Switching from Multi-Byte to Unicode character sets

  • Thread starter Thread starter jc
  • Start date Start date
J

jc

Hello,
This compiles OK using Multi-Byte character set,
but when I switch to Unicode I get an error.
char reply[256] = _T("olleh");

I know this will fix the error with the Unicode compile,
wchar_t reply[256] = _T("olleh");
but this causes many other conversion problems in the program.

Is there some other conversion macro that I could use instead of _T(),
instead of having to change from char to a wchar_t?

Thanks,
-JC
 
jc said:
Hello,
This compiles OK using Multi-Byte character set,
but when I switch to Unicode I get an error.
char reply[256] = _T("olleh");

I know this will fix the error with the Unicode compile,
wchar_t reply[256] = _T("olleh");
but this causes many other conversion problems in the program.

Is there some other conversion macro that I could use instead of _T(),
instead of having to change from char to a wchar_t?

JC:

You have to write

TCHAR reply[256] = _T("olleh");

if you still want to compile for multi-byte,

or

wchar_t reply[256] = L"olleh";

if you only need to compile for Unicode.

If these cause problems for your code, these problems need to be fixed.

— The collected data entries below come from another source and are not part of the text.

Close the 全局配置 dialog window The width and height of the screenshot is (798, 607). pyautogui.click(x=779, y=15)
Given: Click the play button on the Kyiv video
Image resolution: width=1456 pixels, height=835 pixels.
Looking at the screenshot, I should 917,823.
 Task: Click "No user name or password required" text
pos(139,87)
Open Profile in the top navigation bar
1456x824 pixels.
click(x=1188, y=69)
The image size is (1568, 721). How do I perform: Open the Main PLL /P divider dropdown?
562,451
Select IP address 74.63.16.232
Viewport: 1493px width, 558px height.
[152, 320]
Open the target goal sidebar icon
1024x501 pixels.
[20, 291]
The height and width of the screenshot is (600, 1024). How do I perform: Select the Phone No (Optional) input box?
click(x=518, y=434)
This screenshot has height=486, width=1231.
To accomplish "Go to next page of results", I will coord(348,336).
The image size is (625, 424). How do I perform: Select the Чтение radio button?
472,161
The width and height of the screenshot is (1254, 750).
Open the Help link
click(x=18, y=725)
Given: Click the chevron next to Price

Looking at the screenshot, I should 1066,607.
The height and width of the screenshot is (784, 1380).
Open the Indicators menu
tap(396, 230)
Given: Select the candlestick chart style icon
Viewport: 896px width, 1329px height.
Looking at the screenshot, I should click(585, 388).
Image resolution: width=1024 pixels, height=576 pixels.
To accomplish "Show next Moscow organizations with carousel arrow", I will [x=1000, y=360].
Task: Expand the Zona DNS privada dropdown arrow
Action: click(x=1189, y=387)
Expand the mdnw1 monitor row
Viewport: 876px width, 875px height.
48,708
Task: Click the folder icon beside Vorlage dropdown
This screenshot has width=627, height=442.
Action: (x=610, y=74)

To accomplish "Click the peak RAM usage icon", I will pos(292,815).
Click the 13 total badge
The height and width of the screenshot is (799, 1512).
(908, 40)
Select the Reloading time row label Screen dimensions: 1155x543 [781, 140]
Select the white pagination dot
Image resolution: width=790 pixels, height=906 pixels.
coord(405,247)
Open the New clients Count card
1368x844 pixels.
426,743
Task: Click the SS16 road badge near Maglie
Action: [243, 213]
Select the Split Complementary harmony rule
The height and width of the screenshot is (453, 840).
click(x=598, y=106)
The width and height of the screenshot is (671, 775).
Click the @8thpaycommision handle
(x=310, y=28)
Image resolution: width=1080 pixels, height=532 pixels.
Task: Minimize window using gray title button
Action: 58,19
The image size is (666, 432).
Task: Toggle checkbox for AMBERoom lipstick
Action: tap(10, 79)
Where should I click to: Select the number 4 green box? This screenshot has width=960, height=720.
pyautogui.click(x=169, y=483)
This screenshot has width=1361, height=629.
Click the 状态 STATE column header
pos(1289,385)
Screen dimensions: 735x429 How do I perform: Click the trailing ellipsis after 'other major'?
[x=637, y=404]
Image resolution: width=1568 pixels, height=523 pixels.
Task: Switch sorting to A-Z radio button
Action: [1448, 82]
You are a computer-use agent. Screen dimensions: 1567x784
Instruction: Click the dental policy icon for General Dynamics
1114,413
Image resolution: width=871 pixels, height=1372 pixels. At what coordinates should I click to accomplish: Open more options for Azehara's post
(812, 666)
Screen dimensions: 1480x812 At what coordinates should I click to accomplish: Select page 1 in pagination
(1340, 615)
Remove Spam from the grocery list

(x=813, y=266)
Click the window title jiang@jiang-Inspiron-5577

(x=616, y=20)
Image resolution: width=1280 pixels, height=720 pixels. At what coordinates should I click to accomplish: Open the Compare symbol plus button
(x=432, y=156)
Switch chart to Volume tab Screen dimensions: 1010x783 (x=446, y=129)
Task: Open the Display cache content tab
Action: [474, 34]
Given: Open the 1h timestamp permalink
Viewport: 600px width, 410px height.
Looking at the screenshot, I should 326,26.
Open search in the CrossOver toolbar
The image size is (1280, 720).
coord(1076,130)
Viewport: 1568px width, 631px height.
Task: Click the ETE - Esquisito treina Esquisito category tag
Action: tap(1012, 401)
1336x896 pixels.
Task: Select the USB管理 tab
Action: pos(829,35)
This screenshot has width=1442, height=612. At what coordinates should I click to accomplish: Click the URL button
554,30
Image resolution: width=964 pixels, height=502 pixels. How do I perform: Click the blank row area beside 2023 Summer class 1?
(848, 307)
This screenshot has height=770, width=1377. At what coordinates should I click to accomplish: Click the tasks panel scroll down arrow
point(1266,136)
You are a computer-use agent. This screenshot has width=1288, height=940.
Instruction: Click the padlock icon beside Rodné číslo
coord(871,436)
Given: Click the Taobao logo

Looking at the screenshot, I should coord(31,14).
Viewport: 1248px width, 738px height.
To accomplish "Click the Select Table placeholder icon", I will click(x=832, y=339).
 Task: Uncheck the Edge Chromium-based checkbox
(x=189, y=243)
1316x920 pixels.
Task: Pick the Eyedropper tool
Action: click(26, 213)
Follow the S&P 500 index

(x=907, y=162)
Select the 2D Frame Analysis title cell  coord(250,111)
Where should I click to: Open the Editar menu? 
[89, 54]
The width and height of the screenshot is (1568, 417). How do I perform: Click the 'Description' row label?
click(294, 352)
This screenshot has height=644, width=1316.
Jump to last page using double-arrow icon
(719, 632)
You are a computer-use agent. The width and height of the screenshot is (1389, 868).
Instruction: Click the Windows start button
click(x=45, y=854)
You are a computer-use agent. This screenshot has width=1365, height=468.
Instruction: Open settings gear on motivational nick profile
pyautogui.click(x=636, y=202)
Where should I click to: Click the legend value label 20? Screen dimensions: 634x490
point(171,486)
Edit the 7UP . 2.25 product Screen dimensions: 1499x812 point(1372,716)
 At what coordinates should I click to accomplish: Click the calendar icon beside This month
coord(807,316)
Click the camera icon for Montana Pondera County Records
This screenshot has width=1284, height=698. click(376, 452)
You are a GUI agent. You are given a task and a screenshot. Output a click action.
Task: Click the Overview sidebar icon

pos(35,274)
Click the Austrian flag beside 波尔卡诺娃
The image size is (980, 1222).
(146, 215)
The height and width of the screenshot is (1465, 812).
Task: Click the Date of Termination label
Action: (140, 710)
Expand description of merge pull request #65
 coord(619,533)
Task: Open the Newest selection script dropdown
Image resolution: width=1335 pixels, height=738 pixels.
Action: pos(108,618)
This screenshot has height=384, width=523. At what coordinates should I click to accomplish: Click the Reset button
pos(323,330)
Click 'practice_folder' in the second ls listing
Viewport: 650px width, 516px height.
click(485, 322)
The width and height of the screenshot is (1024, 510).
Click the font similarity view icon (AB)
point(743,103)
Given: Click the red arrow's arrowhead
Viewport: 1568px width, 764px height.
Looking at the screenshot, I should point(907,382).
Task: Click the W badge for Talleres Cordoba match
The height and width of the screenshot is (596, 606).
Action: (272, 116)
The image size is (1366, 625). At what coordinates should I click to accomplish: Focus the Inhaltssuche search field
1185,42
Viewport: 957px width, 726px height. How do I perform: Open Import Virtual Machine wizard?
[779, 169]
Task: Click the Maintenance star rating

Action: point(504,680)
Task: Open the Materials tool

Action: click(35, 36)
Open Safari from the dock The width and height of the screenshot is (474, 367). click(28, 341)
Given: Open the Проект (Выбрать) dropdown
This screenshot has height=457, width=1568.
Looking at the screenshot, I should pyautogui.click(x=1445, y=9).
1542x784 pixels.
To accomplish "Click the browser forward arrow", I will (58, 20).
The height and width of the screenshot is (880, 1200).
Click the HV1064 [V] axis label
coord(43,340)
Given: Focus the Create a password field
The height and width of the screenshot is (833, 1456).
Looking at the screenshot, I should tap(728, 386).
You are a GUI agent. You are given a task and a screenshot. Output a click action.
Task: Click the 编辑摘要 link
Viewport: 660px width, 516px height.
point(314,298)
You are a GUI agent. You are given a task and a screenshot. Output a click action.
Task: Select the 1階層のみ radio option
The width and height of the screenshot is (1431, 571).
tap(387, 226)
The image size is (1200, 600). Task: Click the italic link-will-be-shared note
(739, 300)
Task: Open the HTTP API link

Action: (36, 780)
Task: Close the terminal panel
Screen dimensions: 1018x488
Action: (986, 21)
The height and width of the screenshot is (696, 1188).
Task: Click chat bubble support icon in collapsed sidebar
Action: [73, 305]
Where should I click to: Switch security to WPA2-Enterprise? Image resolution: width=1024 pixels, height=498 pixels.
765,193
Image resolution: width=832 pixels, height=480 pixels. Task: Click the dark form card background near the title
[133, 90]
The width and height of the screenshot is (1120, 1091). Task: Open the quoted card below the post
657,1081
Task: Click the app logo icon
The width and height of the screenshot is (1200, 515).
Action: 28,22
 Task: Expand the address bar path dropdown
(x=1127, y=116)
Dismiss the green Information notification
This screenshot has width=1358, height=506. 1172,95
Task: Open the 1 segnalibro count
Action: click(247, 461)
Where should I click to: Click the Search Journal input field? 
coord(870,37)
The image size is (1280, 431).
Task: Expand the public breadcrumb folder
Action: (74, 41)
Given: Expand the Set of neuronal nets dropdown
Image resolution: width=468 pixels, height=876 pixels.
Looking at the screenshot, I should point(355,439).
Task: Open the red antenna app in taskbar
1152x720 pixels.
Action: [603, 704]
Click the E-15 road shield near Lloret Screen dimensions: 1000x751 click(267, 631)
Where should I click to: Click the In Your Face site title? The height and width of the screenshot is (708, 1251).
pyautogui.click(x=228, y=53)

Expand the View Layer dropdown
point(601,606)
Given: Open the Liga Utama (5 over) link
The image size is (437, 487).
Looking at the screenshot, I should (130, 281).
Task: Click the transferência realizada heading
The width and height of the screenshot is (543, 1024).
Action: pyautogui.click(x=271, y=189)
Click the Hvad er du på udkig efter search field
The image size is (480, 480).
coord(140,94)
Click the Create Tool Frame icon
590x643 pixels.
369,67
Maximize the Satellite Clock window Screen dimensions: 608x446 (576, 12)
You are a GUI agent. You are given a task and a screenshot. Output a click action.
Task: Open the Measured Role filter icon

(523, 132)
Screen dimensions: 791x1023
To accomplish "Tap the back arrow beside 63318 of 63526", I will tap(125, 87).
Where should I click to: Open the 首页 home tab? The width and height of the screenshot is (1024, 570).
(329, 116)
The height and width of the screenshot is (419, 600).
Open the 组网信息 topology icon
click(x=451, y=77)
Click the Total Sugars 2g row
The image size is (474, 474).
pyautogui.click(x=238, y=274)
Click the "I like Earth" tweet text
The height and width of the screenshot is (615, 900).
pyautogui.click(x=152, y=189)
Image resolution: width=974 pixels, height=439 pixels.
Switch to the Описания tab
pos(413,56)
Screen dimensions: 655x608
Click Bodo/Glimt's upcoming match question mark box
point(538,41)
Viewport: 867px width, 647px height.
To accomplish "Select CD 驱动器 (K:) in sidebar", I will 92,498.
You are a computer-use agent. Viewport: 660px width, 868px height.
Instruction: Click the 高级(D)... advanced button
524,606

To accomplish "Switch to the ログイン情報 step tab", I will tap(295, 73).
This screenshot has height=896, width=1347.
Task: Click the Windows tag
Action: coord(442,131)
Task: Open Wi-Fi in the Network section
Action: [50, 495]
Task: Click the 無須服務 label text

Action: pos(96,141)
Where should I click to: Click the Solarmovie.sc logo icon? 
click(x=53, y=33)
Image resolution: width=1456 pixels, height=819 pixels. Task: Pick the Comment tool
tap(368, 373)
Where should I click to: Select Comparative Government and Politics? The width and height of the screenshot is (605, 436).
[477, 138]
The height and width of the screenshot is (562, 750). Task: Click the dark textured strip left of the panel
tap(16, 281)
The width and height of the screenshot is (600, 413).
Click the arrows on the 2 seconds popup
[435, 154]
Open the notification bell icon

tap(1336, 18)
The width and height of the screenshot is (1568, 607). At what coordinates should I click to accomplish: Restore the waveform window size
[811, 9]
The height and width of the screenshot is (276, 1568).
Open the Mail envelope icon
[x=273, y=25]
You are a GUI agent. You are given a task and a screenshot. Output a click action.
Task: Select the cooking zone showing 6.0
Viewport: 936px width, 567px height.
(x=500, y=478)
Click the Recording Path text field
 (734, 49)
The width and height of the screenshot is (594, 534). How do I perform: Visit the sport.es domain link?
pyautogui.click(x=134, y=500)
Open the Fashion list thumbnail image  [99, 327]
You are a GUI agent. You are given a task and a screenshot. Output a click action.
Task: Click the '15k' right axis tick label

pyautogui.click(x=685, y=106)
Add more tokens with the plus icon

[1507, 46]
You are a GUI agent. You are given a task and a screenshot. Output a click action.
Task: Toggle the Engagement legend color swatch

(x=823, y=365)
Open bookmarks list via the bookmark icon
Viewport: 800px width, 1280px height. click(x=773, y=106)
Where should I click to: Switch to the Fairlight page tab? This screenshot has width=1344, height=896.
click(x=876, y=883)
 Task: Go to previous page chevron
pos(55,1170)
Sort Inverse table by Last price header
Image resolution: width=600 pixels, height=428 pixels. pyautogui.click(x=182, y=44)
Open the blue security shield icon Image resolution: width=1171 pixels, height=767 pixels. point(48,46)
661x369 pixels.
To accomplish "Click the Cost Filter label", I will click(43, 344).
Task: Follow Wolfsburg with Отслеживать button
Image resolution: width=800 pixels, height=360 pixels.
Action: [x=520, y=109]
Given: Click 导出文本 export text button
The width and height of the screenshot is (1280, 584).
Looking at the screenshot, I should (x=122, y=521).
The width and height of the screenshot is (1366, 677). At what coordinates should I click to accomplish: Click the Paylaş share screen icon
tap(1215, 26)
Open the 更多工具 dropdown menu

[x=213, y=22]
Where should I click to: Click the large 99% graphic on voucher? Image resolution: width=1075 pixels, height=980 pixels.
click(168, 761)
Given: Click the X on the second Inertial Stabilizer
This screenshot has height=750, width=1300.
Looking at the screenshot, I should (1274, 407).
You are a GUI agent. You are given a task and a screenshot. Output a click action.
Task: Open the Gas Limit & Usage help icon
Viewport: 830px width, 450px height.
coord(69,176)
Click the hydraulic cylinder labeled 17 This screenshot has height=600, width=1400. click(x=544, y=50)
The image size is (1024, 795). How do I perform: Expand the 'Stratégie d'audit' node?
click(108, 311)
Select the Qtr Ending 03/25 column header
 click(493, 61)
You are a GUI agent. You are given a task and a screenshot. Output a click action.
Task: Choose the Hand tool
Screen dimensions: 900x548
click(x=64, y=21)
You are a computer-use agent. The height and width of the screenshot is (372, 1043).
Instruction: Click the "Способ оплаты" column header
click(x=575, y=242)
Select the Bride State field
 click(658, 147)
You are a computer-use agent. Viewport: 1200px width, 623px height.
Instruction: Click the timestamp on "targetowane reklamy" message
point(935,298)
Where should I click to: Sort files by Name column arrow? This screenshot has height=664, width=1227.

You would not be having this problem if you had used TCHAR, _T("") etc originally.
 
jc said:
Hello,
This compiles OK using Multi-Byte character set,
but when I switch to Unicode I get an error.
char reply[256] = _T("olleh");

Because when you switch to Unicode, _T("...") macro expands to L"...", so
your code becomes:

char reply[ 256 ] = L"olleh"

which is wrong (because the L"olleh" is a wchar_t string, not a char
string).

I know this will fix the error with the Unicode compile,
wchar_t reply[256] = _T("olleh");
but this causes many other conversion problems in the program.

The correct code should be:

TCHAR reply[ 256 ] = _T("olleh");

TCHAR will expands to wchar_t in Unicode builds, and to char in ANSI/MBCS
builds.

BTW: why don't you use CString instead of raw TCHAR arrays?

Is there some other conversion macro that I could use instead of _T(),
instead of having to change from char to a wchar_t?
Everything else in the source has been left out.